The internet, predictably, did what it does best: it collectively clutched its pearls and projectile-vomited its unsolicited advice all over the comments section. The top comment, with 80,000 upvotes, simply reads: “Abigail, honey, are you okay? Do we need to stage an intervention? Is this about the economy? Because, same.”

And that’s the kicker, isn’t it? The reason this is a viral, AITA-style shitstorm is because half of America is low-key nodding their heads. We live in a world where you need a 10-step approval process to return a pair of socks, where your “village” is a group chat that hasn’t been active since 2021, and where the entire concept of community has been replaced by a billionaire-owned app that shows you your ex’s vacation photos.

Abigail isn’t just a former cult member; she’s a goddamn metaphor for the burnout epidemic. She’s the living embodiment of “I’m tired, boss.”

Let’s break down the trainwreck, shall we?

**The “Cult Glow” vs. The “Real World Grind”**

Abigail describes the commune’s daily life with a disturbing amount of fondness. “We woke up at dawn, we worked the fields, we had group meals, we sang. It was structured. No choice. Zero ambiguity. You didn’t have FOMO because the only thing happening was the same thing that happened yesterday.” She pauses. “And now? Now I have to decide if I want oat milk or almond milk. I have to look at 14 different options for a can of beans. I have to curate a dating profile that makes me look ‘quirky but not crazy.’ It’s exhausting.”

The internet, being the internet, immediately split into two warring factions.

**Camp A: The “You Have Stockholm Syndrome, Babe” Brigade**

These are the people demanding she get back into therapy, stat. “You don’t miss the cult, you miss the lack of executive dysfunction,” one user wrote. “You miss the structure. You can get that from a CrossFit gym and a meal prep service. Don’t romanticize the place that told you the earth was flat and that your parents were ‘spiritually contaminated.’” Another user chimed in with, “This is like saying you miss the flu because it gave you an excuse to stay in bed. Girl, you need a hobby, not a second coming of a false prophet.”

**Camp B: The “You Know What? She Has A Point” Cynics**

This is the group that saw their rent go up 30% this year and started eyeing up the nearest compounds. “I mean, look at the price of eggs,” one commenter wrote. “If I can trade my 9-to-5 for a communal garden and a guaranteed spot in the afterlife, sign me up. At least her old neighbors weren’t trying to sell her essential oils.” Another user, clearly at their wit’s end, added, “I currently pay $2,300 a month for a studio apartment with a ‘cozy’ rat problem. Abigail was paying nothing for a plot of land and a lifetime supply of homegrown kale. Who’s the real fool here?”

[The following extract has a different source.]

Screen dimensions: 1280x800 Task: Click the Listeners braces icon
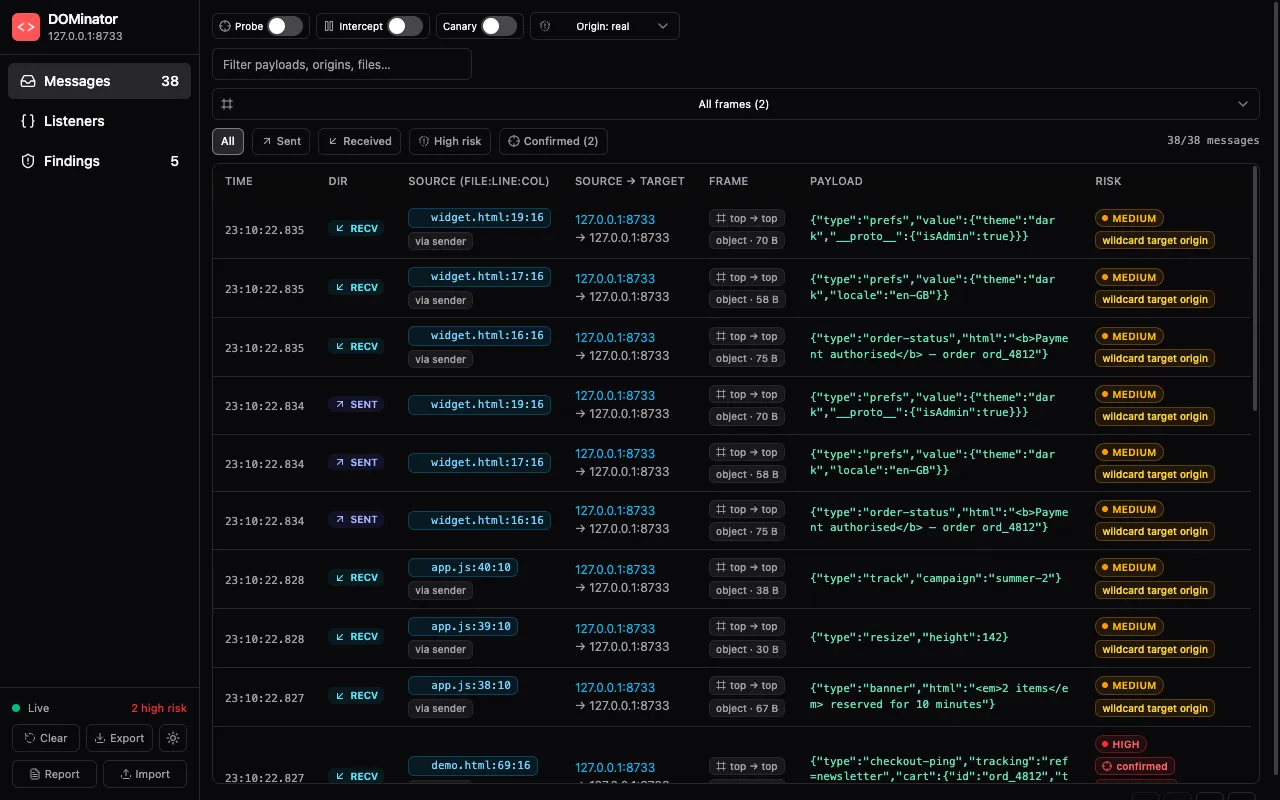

Abigail, for her part, is trying to clarify. “I’m not saying I want to go back. The Prophet was a creep. The ‘medical care’ was just a guy with a rusty knife and a prayer book. But I am saying that modern society has convinced us that total freedom is the only way to be happy, and I think that’s a massive pile of horseshit. We’ve traded the certainty of a shitty, simple life for the anxiety of a million mediocre choices.”

And that, right there, is the part that’s making people uncomfortable. She’s not wrong. The “American Dream” has become a “Choose Your Own Adventure

Final Thoughts


After reading the full arc of Abigail Anderson’s story, what strikes me most is not the trauma she endured, but the quiet, almost ruthless pragmatism she developed in its wake. She is a haunting reminder that survival in a broken world often requires us to bury our own humanity beneath layers of duty and vengeance. Ultimately, her narrative forces an uncomfortable truth: that the line between hero and monster is not crossed in a single act, but worn down slowly, by love, loss, and the terrible things we do to protect both.